What you will do: Below is a listing. Output every line of it exactly.

[Start of Attachment]

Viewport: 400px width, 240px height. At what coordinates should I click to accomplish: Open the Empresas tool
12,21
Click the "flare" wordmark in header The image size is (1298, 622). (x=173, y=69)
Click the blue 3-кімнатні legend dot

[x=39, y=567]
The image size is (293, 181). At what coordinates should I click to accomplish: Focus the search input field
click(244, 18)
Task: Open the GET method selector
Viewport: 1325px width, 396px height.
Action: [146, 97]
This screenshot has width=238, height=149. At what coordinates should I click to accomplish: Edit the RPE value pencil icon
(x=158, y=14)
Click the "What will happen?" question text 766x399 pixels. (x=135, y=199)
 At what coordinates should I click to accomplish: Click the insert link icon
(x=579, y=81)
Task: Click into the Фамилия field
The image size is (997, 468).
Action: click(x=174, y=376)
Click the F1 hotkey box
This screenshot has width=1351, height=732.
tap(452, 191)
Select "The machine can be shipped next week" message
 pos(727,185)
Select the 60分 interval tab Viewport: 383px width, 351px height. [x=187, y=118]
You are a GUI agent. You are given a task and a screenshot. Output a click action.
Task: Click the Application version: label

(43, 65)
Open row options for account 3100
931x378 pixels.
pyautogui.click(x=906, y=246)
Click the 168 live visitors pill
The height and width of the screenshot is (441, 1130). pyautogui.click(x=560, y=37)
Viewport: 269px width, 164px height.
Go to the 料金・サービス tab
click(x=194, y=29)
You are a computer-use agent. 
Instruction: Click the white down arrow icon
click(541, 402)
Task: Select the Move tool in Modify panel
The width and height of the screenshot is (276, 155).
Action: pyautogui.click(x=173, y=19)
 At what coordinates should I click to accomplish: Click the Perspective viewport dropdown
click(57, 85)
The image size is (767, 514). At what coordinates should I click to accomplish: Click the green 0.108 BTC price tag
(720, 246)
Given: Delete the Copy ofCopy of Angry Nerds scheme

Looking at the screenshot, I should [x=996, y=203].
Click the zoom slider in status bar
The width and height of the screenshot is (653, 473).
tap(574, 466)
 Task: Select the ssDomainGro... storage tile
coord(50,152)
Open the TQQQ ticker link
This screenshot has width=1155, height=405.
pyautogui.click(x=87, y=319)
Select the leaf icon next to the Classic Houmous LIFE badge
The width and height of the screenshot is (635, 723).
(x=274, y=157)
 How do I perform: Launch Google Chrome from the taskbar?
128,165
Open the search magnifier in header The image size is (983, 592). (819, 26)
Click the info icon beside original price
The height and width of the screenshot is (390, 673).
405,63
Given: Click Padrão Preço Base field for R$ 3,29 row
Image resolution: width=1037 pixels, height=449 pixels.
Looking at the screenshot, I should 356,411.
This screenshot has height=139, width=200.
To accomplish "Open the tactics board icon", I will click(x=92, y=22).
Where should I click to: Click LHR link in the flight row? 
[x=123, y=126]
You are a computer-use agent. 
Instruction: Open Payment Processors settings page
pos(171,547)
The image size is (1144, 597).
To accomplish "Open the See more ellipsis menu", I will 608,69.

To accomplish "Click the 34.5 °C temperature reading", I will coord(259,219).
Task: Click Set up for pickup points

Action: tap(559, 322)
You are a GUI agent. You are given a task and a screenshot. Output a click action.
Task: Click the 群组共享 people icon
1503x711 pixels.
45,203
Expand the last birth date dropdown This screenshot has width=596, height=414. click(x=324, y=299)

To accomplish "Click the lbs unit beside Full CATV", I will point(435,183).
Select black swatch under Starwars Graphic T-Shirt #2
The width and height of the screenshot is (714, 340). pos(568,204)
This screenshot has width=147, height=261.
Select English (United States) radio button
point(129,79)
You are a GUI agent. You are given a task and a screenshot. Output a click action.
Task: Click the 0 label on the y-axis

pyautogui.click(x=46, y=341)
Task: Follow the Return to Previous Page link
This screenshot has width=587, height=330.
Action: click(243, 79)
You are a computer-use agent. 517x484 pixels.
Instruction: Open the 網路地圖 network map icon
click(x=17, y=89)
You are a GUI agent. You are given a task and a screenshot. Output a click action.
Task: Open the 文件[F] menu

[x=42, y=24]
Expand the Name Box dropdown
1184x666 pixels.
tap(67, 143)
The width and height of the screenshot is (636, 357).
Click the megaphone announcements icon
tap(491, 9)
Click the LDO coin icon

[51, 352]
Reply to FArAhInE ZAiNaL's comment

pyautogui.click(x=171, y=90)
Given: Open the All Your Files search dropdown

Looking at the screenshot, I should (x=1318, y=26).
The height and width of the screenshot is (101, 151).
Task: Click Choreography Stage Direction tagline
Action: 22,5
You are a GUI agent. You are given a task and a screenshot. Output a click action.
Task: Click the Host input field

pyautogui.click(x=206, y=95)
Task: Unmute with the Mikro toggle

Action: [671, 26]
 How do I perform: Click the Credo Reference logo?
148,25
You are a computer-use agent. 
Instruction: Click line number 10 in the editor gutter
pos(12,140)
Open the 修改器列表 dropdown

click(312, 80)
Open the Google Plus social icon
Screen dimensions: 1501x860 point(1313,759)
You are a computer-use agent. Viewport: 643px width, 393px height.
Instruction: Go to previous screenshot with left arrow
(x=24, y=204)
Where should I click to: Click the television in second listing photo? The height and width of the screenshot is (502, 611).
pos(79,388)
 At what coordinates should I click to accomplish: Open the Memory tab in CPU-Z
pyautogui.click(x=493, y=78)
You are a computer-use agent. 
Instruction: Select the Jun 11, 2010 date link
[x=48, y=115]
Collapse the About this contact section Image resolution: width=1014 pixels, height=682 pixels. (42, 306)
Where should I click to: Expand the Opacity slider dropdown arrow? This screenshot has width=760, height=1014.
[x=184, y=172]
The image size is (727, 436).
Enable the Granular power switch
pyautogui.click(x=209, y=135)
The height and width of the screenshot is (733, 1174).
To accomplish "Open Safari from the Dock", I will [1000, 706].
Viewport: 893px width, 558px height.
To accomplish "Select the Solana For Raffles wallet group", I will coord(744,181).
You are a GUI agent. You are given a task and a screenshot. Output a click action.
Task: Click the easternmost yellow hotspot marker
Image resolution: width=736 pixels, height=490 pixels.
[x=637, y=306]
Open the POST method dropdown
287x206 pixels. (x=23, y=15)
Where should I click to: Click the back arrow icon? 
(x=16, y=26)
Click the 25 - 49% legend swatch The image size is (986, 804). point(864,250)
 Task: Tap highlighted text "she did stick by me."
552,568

[End of Attachment]

Task solution:
Viewport: 400px width, 240px height. At what coordinates should I click to accomplish: Open the Empresas tool
12,21
Click the "flare" wordmark in header The image size is (1298, 622). (x=173, y=69)
Click the blue 3-кімнатні legend dot

[x=39, y=567]
The image size is (293, 181). At what coordinates should I click to accomplish: Focus the search input field
click(244, 18)
Task: Open the GET method selector
Viewport: 1325px width, 396px height.
Action: [146, 97]
This screenshot has width=238, height=149. At what coordinates should I click to accomplish: Edit the RPE value pencil icon
(x=158, y=14)
Click the "What will happen?" question text 766x399 pixels. (x=135, y=199)
 At what coordinates should I click to accomplish: Click the insert link icon
(x=579, y=81)
Task: Click into the Фамилия field
The image size is (997, 468).
Action: click(x=174, y=376)
Click the F1 hotkey box
This screenshot has width=1351, height=732.
tap(452, 191)
Select "The machine can be shipped next week" message
 pos(727,185)
Select the 60分 interval tab Viewport: 383px width, 351px height. [x=187, y=118]
You are a GUI agent. You are given a task and a screenshot. Output a click action.
Task: Click the Application version: label

(43, 65)
Open row options for account 3100
931x378 pixels.
pyautogui.click(x=906, y=246)
Click the 168 live visitors pill
The height and width of the screenshot is (441, 1130). pyautogui.click(x=560, y=37)
Viewport: 269px width, 164px height.
Go to the 料金・サービス tab
click(x=194, y=29)
You are a computer-use agent. 
Instruction: Click the white down arrow icon
click(541, 402)
Task: Select the Move tool in Modify panel
The width and height of the screenshot is (276, 155).
Action: pyautogui.click(x=173, y=19)
 At what coordinates should I click to accomplish: Click the Perspective viewport dropdown
click(57, 85)
The image size is (767, 514). At what coordinates should I click to accomplish: Click the green 0.108 BTC price tag
(720, 246)
Given: Delete the Copy ofCopy of Angry Nerds scheme

Looking at the screenshot, I should [x=996, y=203].
Click the zoom slider in status bar
The width and height of the screenshot is (653, 473).
tap(574, 466)
 Task: Select the ssDomainGro... storage tile
coord(50,152)
Open the TQQQ ticker link
This screenshot has width=1155, height=405.
pyautogui.click(x=87, y=319)
Select the leaf icon next to the Classic Houmous LIFE badge
The width and height of the screenshot is (635, 723).
(x=274, y=157)
 How do I perform: Launch Google Chrome from the taskbar?
128,165
Open the search magnifier in header The image size is (983, 592). (819, 26)
Click the info icon beside original price
The height and width of the screenshot is (390, 673).
405,63
Given: Click Padrão Preço Base field for R$ 3,29 row
Image resolution: width=1037 pixels, height=449 pixels.
Looking at the screenshot, I should 356,411.
This screenshot has height=139, width=200.
To accomplish "Open the tactics board icon", I will click(x=92, y=22).
Where should I click to: Click LHR link in the flight row? 
[x=123, y=126]
You are a computer-use agent. 
Instruction: Open Payment Processors settings page
pos(171,547)
The image size is (1144, 597).
To accomplish "Open the See more ellipsis menu", I will 608,69.

To accomplish "Click the 34.5 °C temperature reading", I will coord(259,219).
Task: Click Set up for pickup points

Action: tap(559, 322)
You are a GUI agent. You are given a task and a screenshot. Output a click action.
Task: Click the 群组共享 people icon
1503x711 pixels.
45,203
Expand the last birth date dropdown This screenshot has width=596, height=414. click(x=324, y=299)

To accomplish "Click the lbs unit beside Full CATV", I will point(435,183).
Select black swatch under Starwars Graphic T-Shirt #2
The width and height of the screenshot is (714, 340). pos(568,204)
This screenshot has width=147, height=261.
Select English (United States) radio button
point(129,79)
You are a GUI agent. You are given a task and a screenshot. Output a click action.
Task: Click the 0 label on the y-axis

pyautogui.click(x=46, y=341)
Task: Follow the Return to Previous Page link
This screenshot has width=587, height=330.
Action: click(243, 79)
You are a computer-use agent. 517x484 pixels.
Instruction: Open the 網路地圖 network map icon
click(x=17, y=89)
You are a GUI agent. You are given a task and a screenshot. Output a click action.
Task: Open the 文件[F] menu

[x=42, y=24]
Expand the Name Box dropdown
1184x666 pixels.
tap(67, 143)
The width and height of the screenshot is (636, 357).
Click the megaphone announcements icon
tap(491, 9)
Click the LDO coin icon

[51, 352]
Reply to FArAhInE ZAiNaL's comment

pyautogui.click(x=171, y=90)
Given: Open the All Your Files search dropdown

Looking at the screenshot, I should (x=1318, y=26).
The height and width of the screenshot is (101, 151).
Task: Click Choreography Stage Direction tagline
Action: 22,5
You are a GUI agent. You are given a task and a screenshot. Output a click action.
Task: Click the Host input field

pyautogui.click(x=206, y=95)
Task: Unmute with the Mikro toggle

Action: [671, 26]
 How do I perform: Click the Credo Reference logo?
148,25
You are a computer-use agent. 
Instruction: Click line number 10 in the editor gutter
pos(12,140)
Open the 修改器列表 dropdown

click(312, 80)
Open the Google Plus social icon
Screen dimensions: 1501x860 point(1313,759)
You are a computer-use agent. Viewport: 643px width, 393px height.
Instruction: Go to previous screenshot with left arrow
(x=24, y=204)
Where should I click to: Click the television in second listing photo? The height and width of the screenshot is (502, 611).
pos(79,388)
 At what coordinates should I click to accomplish: Open the Memory tab in CPU-Z
pyautogui.click(x=493, y=78)
You are a computer-use agent. 
Instruction: Select the Jun 11, 2010 date link
[x=48, y=115]
Collapse the About this contact section Image resolution: width=1014 pixels, height=682 pixels. (42, 306)
Where should I click to: Expand the Opacity slider dropdown arrow? This screenshot has width=760, height=1014.
[x=184, y=172]
The image size is (727, 436).
Enable the Granular power switch
pyautogui.click(x=209, y=135)
The height and width of the screenshot is (733, 1174).
To accomplish "Open Safari from the Dock", I will [1000, 706].
Viewport: 893px width, 558px height.
To accomplish "Select the Solana For Raffles wallet group", I will coord(744,181).
You are a GUI agent. You are given a task and a screenshot. Output a click action.
Task: Click the easternmost yellow hotspot marker
Image resolution: width=736 pixels, height=490 pixels.
[x=637, y=306]
Open the POST method dropdown
287x206 pixels. (x=23, y=15)
Where should I click to: Click the back arrow icon? 
(x=16, y=26)
Click the 25 - 49% legend swatch The image size is (986, 804). point(864,250)
 Task: Tap highlighted text "she did stick by me."
552,568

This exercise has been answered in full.